◆ Travail demandé: D'après l'extrait fourni sur le livre Georges Braque de Carl Einstein, qui en a assuré la traduction ?

◆ Extrait fourni:
GEORGES BRAQUE (C. Einstein)
Paradoxalement, Georges Braque n'est pas un livre sur le peintre, comme le souligne Liliane Meffre, biographe de l'historien de l'art allemandCarl Einstein (1885-1940), spécialiste de ses écrits et directrice de cette publication (traduction de Jean-Loup Korzilius, coll. Diptyque, éd. La Part de l'œil, Bruxelles, 2003). Il s'agit d'abord d'une théorie puissante de la relation du spectateur au tableau, qui prend en compte les conditions de perception de l'œuvre et sa richesse esthétique, mesurée à l'aune de la personne humaine. Toute œuvre, dit Einstein, se fonde sur son « rétrécissement organique » à « l'acte de voir ». Mais face au repli de l'œuvre sur elle-même comme totalité autonome et statique, l'auteur milite pour une ouverture au plus large éventail possible de sensations et de dispositions psychiques, jusqu'à intégrer la base optique initiale, dans une interaction complexe avec la totalité du psychisme.
Après avoir réduit l'esthète à un individu atteint d'une pathologie frappant ceux qui abordent le tableau comme un organisme clos et statique, Einstein refoule brutalement tout projet historiographique. Témoin privilégié, voire agent de la dégénérescence de la culture, l'historien de l'art participe d'une « normalisation bourgeoisement démocratique » ; il impose une « sélection rose bonbon » favorable aux œuvres normées, diffuse leur appréciation « comme „bibelots“ précieux ou rares », neutralise ce plan d'appréciation en occultant la résistance des œuvres à leur temps, etc. Einstein reproche à l'esthète comme à l'historien de l'art leur superficialité, leur incapacité à rendre compte des « noces spirituelles » que promettent les œuvres. Il préconise une véritable conversion théorique à une sociologie ou ethnologie de l'art qui évalue celui-ci « non plus comme une fin en soi, mais comme un moyen vivant et magique ». Conversion épistémologique dépassant le statisme historico-esthétique, mais aussi éthique, pour redonner aux tableaux qui le méritent leur signification profonde et vivante.

◆ Données d'entrée:
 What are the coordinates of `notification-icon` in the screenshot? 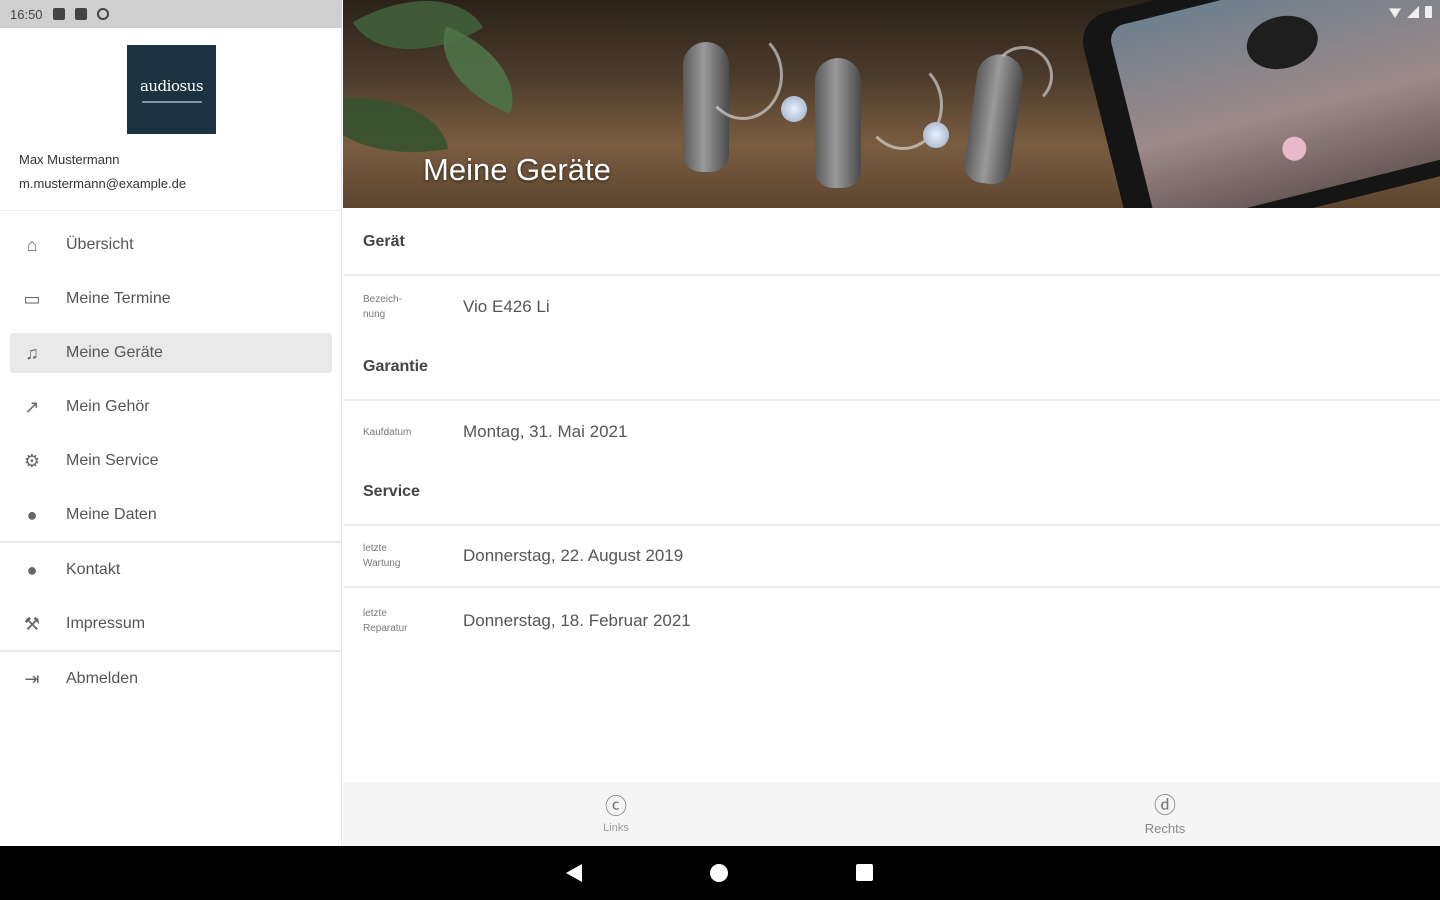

◆ Résultat de l'exercice: Jean-Loup Korzilius.